Dataset entries
━━━━━━━━━━━━━━━━━━━━
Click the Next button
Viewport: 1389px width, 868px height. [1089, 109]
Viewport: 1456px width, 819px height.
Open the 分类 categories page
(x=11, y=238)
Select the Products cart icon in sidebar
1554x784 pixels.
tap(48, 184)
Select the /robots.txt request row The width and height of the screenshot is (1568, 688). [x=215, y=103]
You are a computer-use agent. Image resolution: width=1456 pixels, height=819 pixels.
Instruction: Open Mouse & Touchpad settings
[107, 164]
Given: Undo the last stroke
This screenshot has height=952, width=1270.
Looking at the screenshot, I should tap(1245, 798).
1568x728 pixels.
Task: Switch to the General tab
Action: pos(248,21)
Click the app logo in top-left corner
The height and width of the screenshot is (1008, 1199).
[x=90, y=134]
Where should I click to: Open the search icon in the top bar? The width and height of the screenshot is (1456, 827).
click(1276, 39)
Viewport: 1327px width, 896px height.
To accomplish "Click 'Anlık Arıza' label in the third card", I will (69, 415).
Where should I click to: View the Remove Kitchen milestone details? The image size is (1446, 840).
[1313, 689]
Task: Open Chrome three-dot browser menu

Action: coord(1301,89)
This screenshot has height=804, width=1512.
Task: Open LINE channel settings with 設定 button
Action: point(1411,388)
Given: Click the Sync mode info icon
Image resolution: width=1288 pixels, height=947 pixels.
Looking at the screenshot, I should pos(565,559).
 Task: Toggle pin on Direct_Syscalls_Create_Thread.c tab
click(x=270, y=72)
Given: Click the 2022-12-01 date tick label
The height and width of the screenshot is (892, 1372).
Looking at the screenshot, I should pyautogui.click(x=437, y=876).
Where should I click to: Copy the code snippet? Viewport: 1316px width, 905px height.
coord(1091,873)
━━━━━━━━━━━━━━━━━━━━
Among the records above, find each line holding "label" and list it.

To accomplish "Click 'Anlık Arıza' label in the third card", I will (69, 415).
Given: Click the 2022-12-01 date tick label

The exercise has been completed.